The Ticketmaster Trial Starts Today. This Is What Monopoly Looks Like in a Suit.
United States – March 2, 2026 – Jury selection begins in the DOJ and states’ Live Nation-Ticketmaster case, where monopoly power meets political nerve.
The courthouse air always smells like toner and somebody else’s emergency. Second coffee. Marble floors. And today, March 2, 2026, the country’s most hated checkout screen is scheduled to meet a jury pool: jury selection in the Justice Department and plaintiff states’ antitrust case against Live Nation Entertainment and its Ticketmaster unit.
What’s actually on trial: control of the gate
This is not a cultural gripe about fees. It’s a legal brawl over power: who controls the pipes of live music, who sets the terms, and who can punish venues and artists that try to shop around. The case is U.S. and Plaintiff States v. Live Nation Entertainment and Ticketmaster, pending in the Southern District of New York, and it’s been building since the complaint landed in 2024.
Last month, Judge Arun Subramanian narrowed some of the government’s theories but kept the core fight alive. What remains matters: allegations tied to Ticketmaster’s dominance in primary ticketing for major venues, and allegations tied to Live Nation’s control of large amphitheaters. The central allegation is the kind antitrust law was designed to despise: the “use my system or lose your livelihood” squeeze. Live Nation says it will win. The states say fans were foreseeably harmed and want accountability.
Translation: the “service fee” is a toll booth, and the toll booth is the point
Translation: when the price jumps at checkout, that is not random chaos. That is the business model doing its job. The allegation is that a market that should have real competition has been engineered into a system where venues and artists are effectively locked into one dominant ticketing provider, and fans become captive payers.

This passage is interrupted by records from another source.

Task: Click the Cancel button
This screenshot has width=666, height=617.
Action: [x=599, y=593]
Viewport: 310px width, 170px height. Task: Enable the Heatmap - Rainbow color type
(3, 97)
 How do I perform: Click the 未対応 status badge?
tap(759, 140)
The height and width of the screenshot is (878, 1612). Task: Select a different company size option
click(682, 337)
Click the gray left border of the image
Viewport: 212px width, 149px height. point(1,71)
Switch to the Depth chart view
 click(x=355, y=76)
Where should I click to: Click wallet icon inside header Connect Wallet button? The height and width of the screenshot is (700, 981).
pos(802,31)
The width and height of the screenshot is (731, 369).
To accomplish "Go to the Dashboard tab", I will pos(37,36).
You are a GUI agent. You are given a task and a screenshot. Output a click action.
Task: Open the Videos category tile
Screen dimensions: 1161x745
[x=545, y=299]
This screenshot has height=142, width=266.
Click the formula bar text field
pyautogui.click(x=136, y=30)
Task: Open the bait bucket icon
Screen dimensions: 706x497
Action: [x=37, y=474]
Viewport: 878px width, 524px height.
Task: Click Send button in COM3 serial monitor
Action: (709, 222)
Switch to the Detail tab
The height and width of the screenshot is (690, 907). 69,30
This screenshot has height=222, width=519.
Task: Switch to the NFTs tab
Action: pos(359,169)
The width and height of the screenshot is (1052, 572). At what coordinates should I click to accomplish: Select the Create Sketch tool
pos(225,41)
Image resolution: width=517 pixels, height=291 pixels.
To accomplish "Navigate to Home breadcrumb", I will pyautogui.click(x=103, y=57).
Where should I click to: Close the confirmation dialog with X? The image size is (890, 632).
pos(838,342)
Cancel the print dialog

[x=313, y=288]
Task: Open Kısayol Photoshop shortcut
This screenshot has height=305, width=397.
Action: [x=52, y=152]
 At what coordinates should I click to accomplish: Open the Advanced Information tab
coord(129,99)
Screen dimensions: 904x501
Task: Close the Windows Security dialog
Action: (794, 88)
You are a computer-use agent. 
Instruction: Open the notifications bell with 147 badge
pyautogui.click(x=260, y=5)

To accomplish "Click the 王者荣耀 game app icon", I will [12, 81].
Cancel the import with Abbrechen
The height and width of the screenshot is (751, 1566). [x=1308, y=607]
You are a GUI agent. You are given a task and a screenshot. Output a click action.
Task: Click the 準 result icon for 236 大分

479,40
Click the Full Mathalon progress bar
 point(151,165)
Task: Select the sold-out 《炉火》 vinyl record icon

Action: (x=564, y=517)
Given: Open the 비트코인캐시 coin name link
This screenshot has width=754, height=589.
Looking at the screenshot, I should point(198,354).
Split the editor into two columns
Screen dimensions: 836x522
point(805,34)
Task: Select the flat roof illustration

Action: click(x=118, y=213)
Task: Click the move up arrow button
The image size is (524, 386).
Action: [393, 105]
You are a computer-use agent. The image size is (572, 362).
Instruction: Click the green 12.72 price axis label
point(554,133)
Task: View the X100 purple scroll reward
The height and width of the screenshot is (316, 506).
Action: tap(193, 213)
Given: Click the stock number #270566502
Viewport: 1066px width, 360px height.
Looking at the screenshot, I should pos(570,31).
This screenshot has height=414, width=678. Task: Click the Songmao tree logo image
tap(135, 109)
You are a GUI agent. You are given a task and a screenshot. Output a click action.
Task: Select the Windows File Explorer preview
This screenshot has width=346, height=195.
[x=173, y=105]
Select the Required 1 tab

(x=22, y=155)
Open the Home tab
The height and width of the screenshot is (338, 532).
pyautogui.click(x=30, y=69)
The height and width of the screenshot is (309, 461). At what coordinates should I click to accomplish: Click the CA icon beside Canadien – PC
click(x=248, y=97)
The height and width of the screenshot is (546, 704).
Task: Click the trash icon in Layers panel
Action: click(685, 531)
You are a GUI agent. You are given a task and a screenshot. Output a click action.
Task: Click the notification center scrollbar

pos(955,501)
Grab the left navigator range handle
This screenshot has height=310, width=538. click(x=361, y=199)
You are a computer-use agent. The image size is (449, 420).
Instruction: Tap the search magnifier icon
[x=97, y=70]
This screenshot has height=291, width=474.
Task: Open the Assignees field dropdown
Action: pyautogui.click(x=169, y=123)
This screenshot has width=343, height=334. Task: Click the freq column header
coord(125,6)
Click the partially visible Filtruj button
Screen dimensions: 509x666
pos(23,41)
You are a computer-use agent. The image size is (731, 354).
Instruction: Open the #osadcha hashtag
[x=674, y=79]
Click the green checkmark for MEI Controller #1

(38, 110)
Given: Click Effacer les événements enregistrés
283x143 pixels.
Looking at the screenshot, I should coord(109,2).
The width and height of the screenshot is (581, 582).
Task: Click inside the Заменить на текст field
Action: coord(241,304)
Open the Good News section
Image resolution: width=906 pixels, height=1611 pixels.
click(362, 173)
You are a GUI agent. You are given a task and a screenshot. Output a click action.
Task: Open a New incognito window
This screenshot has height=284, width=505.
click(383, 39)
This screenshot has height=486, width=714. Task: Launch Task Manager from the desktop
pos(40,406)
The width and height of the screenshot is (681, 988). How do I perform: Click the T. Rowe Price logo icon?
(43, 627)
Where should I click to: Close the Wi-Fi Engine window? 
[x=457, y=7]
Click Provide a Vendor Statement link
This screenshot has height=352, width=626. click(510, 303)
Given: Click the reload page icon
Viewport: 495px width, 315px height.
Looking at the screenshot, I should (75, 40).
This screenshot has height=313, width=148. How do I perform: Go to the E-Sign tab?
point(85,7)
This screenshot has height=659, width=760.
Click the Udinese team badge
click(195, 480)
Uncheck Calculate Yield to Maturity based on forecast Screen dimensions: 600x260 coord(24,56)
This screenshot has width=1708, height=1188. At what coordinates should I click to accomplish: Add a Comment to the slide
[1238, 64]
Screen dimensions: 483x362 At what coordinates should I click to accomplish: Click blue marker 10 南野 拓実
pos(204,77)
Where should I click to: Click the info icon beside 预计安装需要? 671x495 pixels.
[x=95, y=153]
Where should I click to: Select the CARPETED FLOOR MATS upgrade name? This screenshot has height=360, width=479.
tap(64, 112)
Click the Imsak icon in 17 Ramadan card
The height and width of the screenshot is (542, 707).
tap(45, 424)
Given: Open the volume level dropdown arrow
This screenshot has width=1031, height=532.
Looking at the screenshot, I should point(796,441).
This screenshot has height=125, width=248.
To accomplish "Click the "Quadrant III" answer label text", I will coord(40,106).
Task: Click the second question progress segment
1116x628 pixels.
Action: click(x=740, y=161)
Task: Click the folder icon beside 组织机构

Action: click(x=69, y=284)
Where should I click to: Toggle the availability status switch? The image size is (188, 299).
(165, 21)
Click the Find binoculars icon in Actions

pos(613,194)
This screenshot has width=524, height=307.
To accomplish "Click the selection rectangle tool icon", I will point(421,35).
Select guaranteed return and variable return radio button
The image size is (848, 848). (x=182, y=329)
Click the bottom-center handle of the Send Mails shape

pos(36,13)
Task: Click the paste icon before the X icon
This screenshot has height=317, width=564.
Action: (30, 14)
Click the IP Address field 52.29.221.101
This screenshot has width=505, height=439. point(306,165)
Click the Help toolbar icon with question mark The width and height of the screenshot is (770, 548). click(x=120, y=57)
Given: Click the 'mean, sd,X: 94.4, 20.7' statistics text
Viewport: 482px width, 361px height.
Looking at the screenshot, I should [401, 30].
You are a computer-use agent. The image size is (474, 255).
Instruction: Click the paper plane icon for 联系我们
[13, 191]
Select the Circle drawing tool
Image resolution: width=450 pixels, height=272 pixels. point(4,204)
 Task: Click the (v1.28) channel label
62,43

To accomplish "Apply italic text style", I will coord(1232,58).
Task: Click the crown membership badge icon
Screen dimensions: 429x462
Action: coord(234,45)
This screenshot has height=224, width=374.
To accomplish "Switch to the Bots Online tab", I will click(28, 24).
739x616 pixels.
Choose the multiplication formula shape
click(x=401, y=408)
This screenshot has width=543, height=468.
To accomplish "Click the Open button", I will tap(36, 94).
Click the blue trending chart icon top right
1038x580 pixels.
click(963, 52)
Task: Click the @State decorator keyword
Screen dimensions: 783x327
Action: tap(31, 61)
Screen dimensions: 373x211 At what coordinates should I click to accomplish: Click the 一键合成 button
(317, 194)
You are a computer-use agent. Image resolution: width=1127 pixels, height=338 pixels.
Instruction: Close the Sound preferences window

Ticketmaster isn’t just selling you a ticket. It’s selling the venue a gate, selling Live Nation leverage, and selling everyone else a warning label. Fans see the smoke. Antitrust law cares about the fire: the gatekeeping power.
To keep this pinned to filings: the DOJ Antitrust Division’s case page lays out a multi-plaintiff, multi-state push. The states are not a decorative sidecar. They’re co-plaintiffs with their own incentives to keep pressing even when Washington gets wobbly.
Here is the mechanism: vertical integration plus retaliation
Here is the mechanism: Live Nation is not just ticketing. It’s also promotion and venue operation, including large amphitheaters. Stack those roles and you do not just compete. You pull a lever.
The alleged lever is simple. If you control enough venues and promotion, deviation becomes expensive. If a venue wants a rival ticketing service, the allegation is it risks losing access to touring acts, favorable dates, promotion muscle, or other essentials. The threat does not need to live in an email. In markets like this, it can live in the hallway.
Follow the money: the register skim, then upstream silence
Follow the money: the machine keeps running because it pays too many people to stop it. The extraction happens at checkout, but the durability comes upstream: venue contracts, promotion pipelines, and the ecosystem of consultants and revolving-door professionals who rebrand corporate preference as “industry standard.”
And yes, the merger history matters. Live Nation and Ticketmaster joined in 2010 after federal scrutiny and a settlement. This lawsuit is, in effect, a delayed audit of what that deal bought the public: competition, or paperwork.
Now the question is blunt. Is antitrust a real enforcement regime, or just a press-release genre? A jury is about to be picked to help answer it.